═════ Given entries ═════
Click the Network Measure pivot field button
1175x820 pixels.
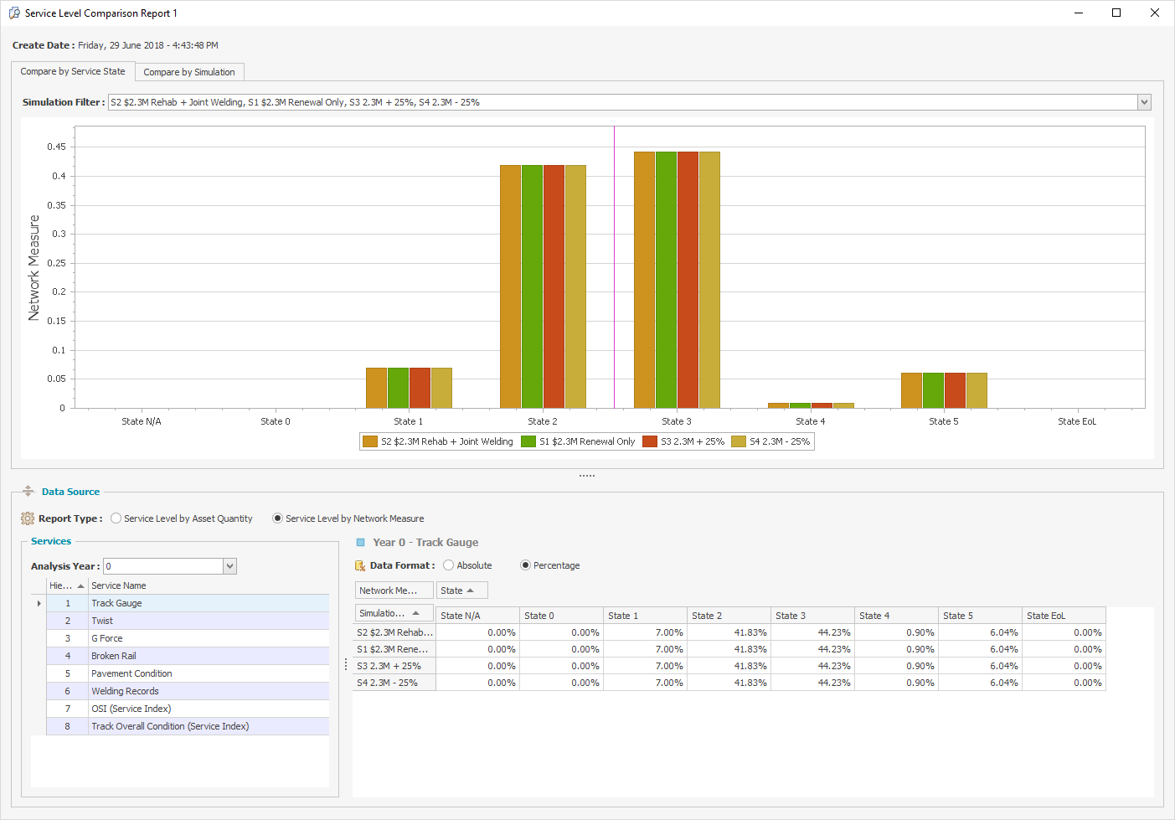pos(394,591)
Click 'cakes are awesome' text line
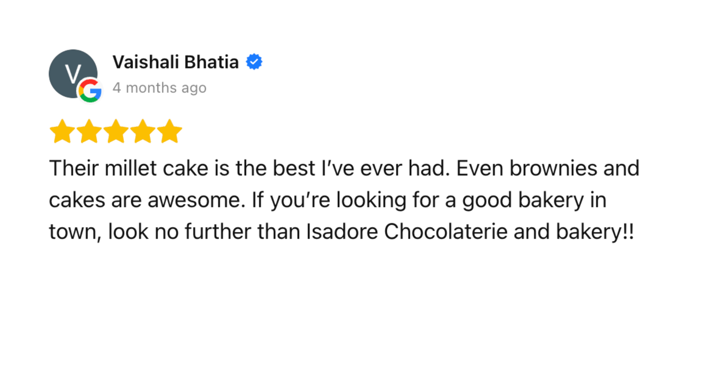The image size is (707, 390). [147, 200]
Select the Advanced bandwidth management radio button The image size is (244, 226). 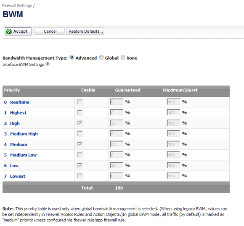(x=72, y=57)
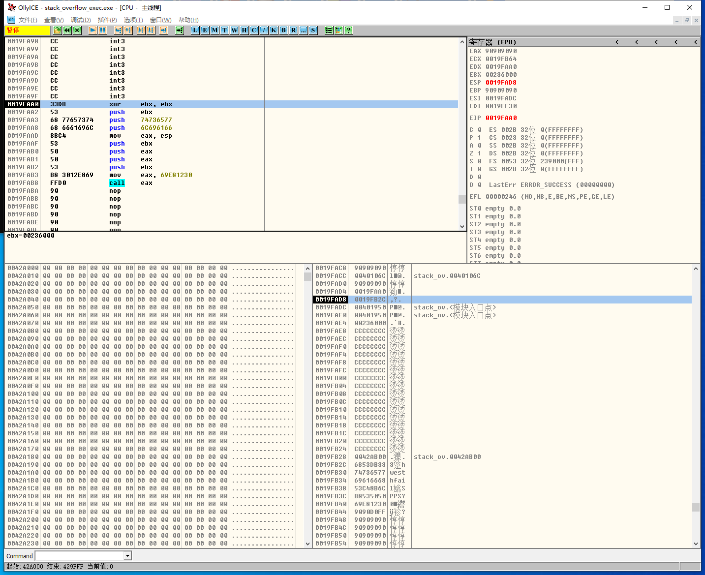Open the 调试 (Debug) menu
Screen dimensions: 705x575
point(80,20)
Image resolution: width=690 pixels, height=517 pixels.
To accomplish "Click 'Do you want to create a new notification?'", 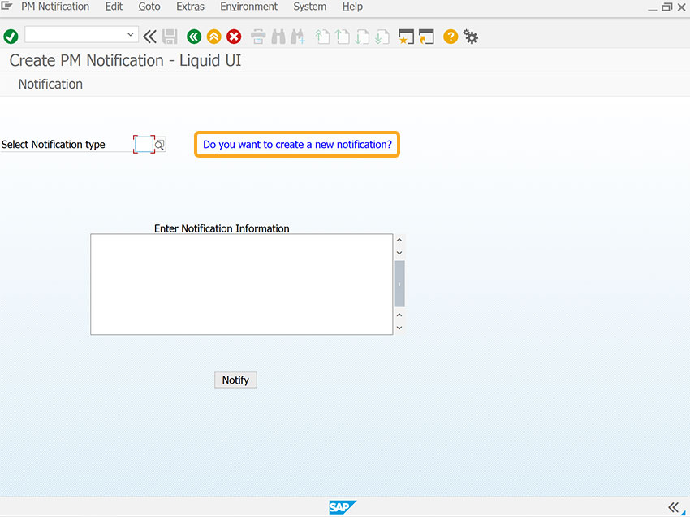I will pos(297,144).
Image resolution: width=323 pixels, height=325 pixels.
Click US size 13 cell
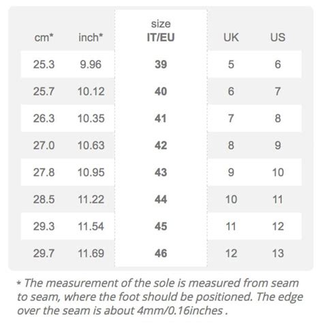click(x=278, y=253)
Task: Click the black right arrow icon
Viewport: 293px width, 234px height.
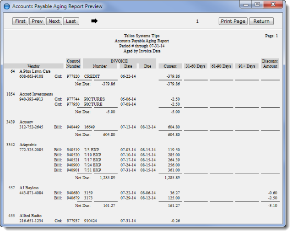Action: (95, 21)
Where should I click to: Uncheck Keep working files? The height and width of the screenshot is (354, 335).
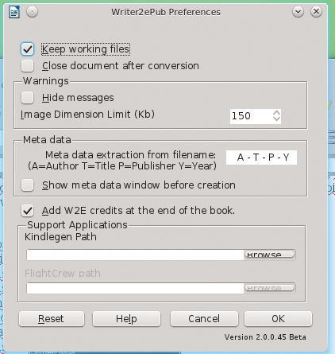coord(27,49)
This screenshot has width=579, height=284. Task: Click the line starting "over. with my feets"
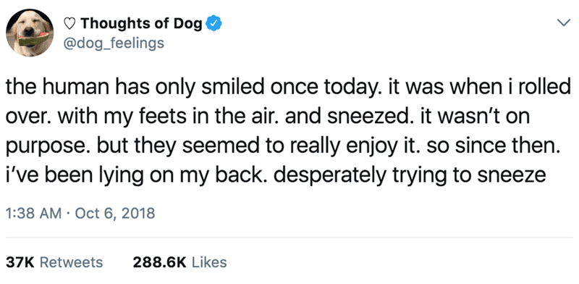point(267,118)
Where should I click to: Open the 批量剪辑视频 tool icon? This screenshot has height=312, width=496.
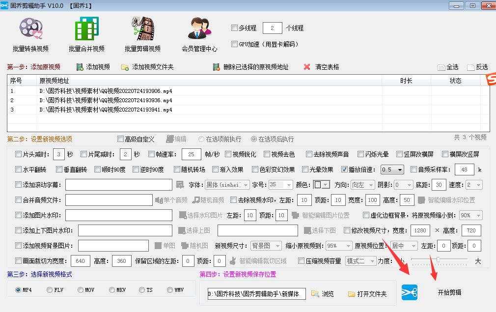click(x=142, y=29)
═════
Copy the lines starting at the line that contains "Click US size 13 cell" and running to the final line of the entries, inclusive; omit all pictures.

§ Exercise solution:
Click US size 13 cell
click(x=278, y=253)
Task: Click the black right arrow icon
Viewport: 293px width, 234px height.
Action: (95, 21)
Where should I click to: Uncheck Keep working files? The height and width of the screenshot is (354, 335).
coord(27,49)
This screenshot has width=579, height=284. Task: Click the line starting "over. with my feets"
point(267,118)
Where should I click to: Open the 批量剪辑视频 tool icon? This screenshot has height=312, width=496.
click(x=142, y=29)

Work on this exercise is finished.